A Kerala Forest Department Funded Project


Dr. K Sudhakara
Professor & Head of the Department
Dept. of Silviculture & Agroforestry
College of Forestry, Kerala Agricultural University, Thrissur 680 656
Index Page Prior Record


Scientific Name  Zizyphus mauritiana Lam.
Vernacular name  Cherumali, Elentha (Malayalam), Elandai, Yellantha (Gamble, 1922) (Tamil), Berii, Baer, Ber (Hindi) (Chacko et al., 2002).
Common name  Indian Jujube, Ber, Indian plum, Jujuba (Chacko et al., 2002). Elanthi, Common jujube (Bose et al., 1998). Desert apple, Indian Plum, Indian cherry, Indian jujubae (Ram Parkash et al., 1998).
Synonyms  Zizyphus jujuba (L.) Gaertn. (Sasidharan, 2004; Chacko et al., 2002; Bose et al., 1998).
Family  Rhamnaceae
Subfamily 
Origin 
Distribution  This is a species of the tropics. In India it is found to be distributed in Jammu and Kashmir, Himalayas, Uttar Pradesh, Sikkim, Meghalaya, and in the Deccan peninsula. Indigenous in central Asia- India; China; Pakistan and distributed in Myanmar; Sri Lanka; Bangladesh; Malay Archipelago; Australia and tropical Africa (Bose et al., 1998)
Description  Fast growing small to moderate sized armed deciduous tree. Reaching a height of 20 m and a breast height diameter of 30 cm (Luna, 1996; Chacko et al., 2002). Branches drooping, armed with stipular spines; branchlets, petioles, underside of leaves and inflorescence are clothed with brownish white tomentum (Bose et al., 1998).
Flowering season  April to October, September to October (Bose et al., 1998).
Fruiting season  October to March, January to March (Bose et al., 1998). February to March and October to December (Luna, 1996; Chacko et al., 2002)
Flowers  Pale greenish yellow, five starry segments of the flower-cup alternating with five tiny petals. Flowers greenish yellow, in short, axillary, nearly sessile cyme; calyx glabrous within; petals subspathulate, reflexed; disc of 10 grooved lobes; ovary 2-celled (Bose et al., 1998).

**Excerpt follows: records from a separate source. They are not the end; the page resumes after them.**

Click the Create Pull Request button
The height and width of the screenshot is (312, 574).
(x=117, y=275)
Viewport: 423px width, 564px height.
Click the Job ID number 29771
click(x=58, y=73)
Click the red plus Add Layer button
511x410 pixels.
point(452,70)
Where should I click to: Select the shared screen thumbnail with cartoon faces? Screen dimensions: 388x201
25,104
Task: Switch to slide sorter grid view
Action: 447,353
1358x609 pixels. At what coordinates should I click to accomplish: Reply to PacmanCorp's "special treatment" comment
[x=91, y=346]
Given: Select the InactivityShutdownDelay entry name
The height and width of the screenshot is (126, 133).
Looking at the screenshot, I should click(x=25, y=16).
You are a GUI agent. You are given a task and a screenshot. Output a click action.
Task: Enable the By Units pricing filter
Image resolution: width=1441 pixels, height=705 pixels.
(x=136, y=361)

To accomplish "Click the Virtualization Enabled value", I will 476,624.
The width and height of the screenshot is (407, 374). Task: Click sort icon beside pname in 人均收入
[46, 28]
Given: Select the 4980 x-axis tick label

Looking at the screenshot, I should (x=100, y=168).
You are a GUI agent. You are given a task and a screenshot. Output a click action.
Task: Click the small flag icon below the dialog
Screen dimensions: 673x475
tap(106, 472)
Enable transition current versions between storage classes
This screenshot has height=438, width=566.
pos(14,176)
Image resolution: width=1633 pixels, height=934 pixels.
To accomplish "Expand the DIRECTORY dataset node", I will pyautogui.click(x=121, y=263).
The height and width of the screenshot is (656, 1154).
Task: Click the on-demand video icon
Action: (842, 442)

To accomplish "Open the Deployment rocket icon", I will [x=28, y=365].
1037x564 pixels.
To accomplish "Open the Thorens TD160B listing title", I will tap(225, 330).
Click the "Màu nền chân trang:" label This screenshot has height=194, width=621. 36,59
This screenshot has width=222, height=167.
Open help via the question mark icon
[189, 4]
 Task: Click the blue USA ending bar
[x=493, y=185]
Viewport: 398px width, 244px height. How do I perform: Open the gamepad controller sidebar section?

Fruits  Fruit is a drupe, globose, 1.2 to 1.8 cm across, fleshy and yellow or orange yellow coloured (Chacko et al., 2002). Drupes varying in shapes and size, globose, ovoid or ellipsoid, 1.5 to 3.5 cm long, orange, or red when ripe; stone tuberculate, borny, usually 2-celled (Bose et al., 1998).
Fruit type  Drupe.
Seeds  Seeds 1 to 2 and ovoid (Chacko et al., 2002).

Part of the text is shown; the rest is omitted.